[What you will do] Can you return the rows below, character for character, from the start through the line containing "click(x=701, y=76)", including both ends and leaving out the pictures?

Rows on finding words and elements:
· · · · · · ·

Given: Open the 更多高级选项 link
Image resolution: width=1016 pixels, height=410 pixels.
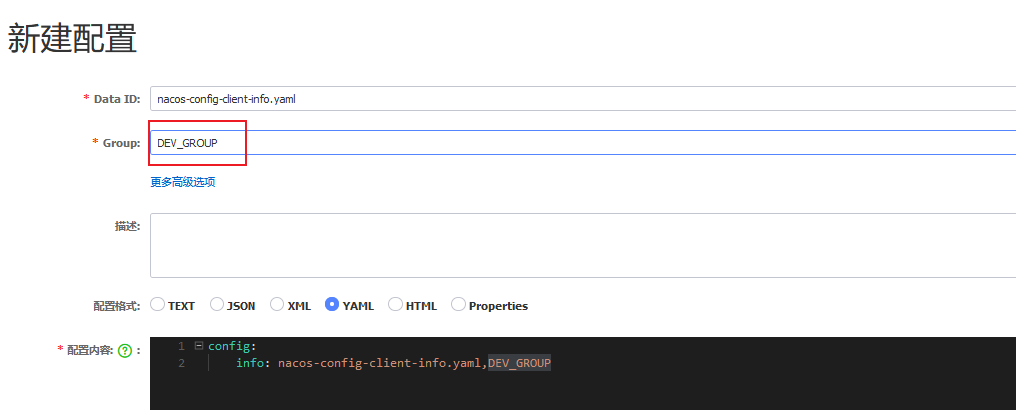Looking at the screenshot, I should (x=183, y=182).
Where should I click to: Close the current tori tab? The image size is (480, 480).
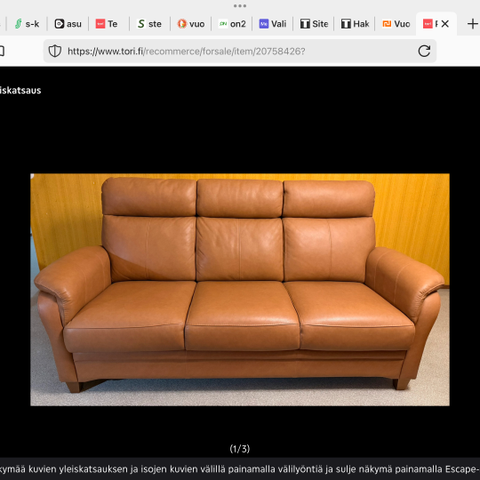[445, 24]
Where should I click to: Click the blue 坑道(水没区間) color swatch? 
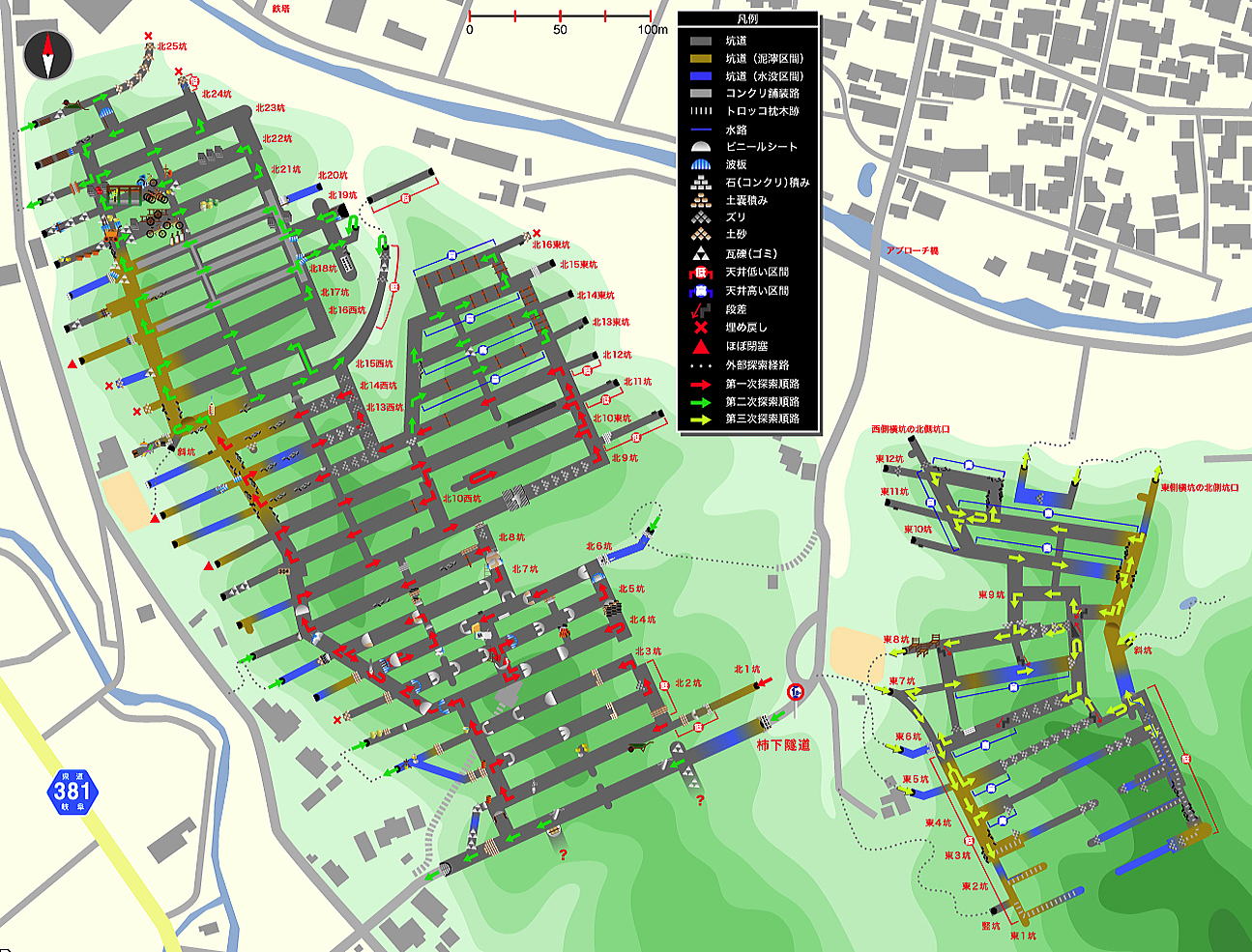click(x=701, y=76)
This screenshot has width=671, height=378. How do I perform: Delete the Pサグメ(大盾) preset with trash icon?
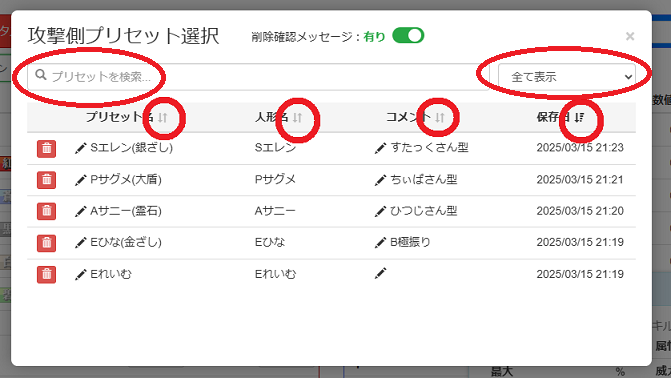click(46, 180)
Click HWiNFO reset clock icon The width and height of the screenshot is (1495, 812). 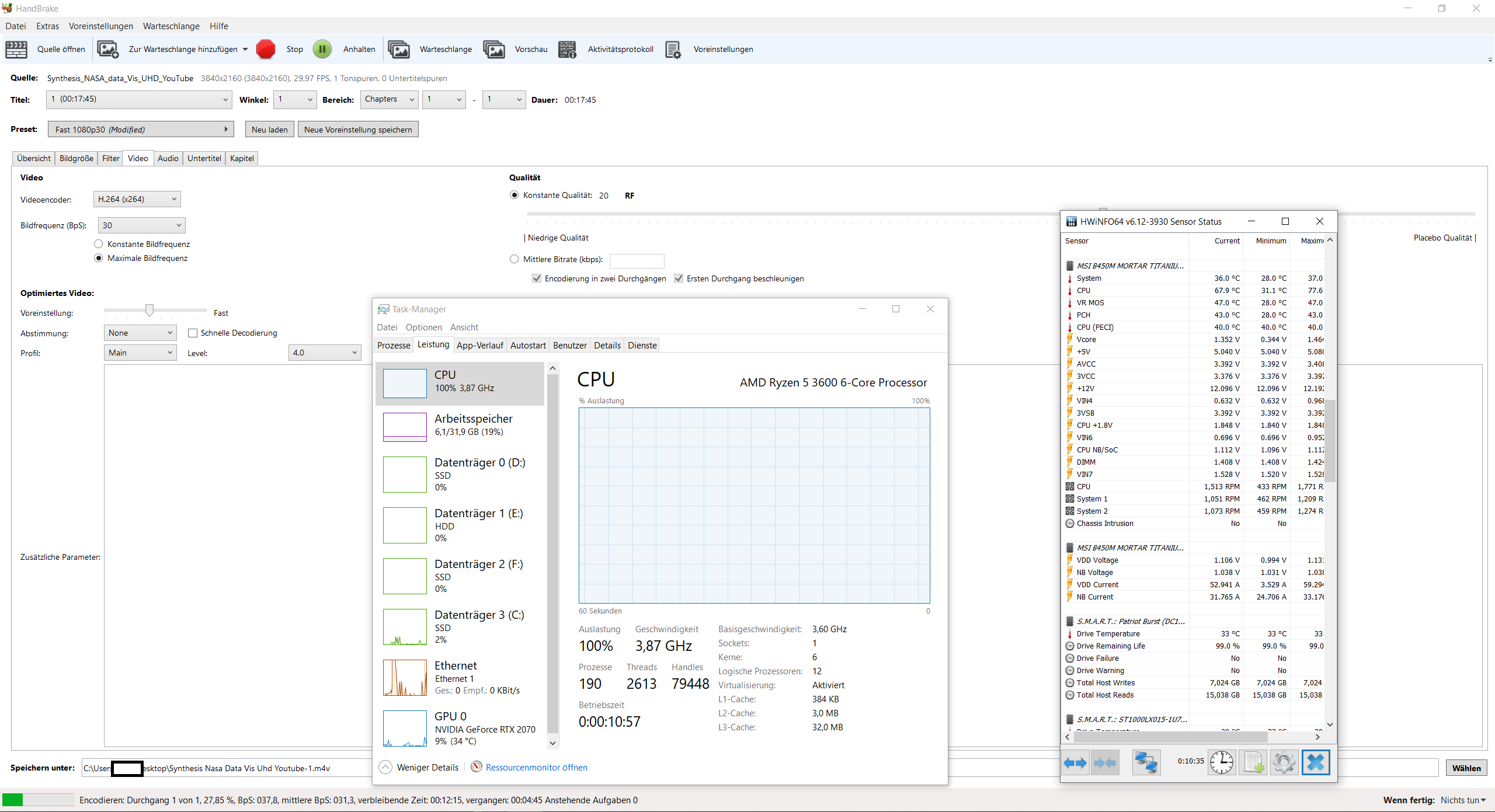click(x=1221, y=762)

· · · · · · ·

[Response to this exercise]
Given: Open the 更多高级选项 link
Image resolution: width=1016 pixels, height=410 pixels.
Looking at the screenshot, I should (x=183, y=182).
Where should I click to: Close the current tori tab? The image size is (480, 480).
[445, 24]
Where should I click to: Click the blue 坑道(水没区間) color swatch? 
click(x=701, y=76)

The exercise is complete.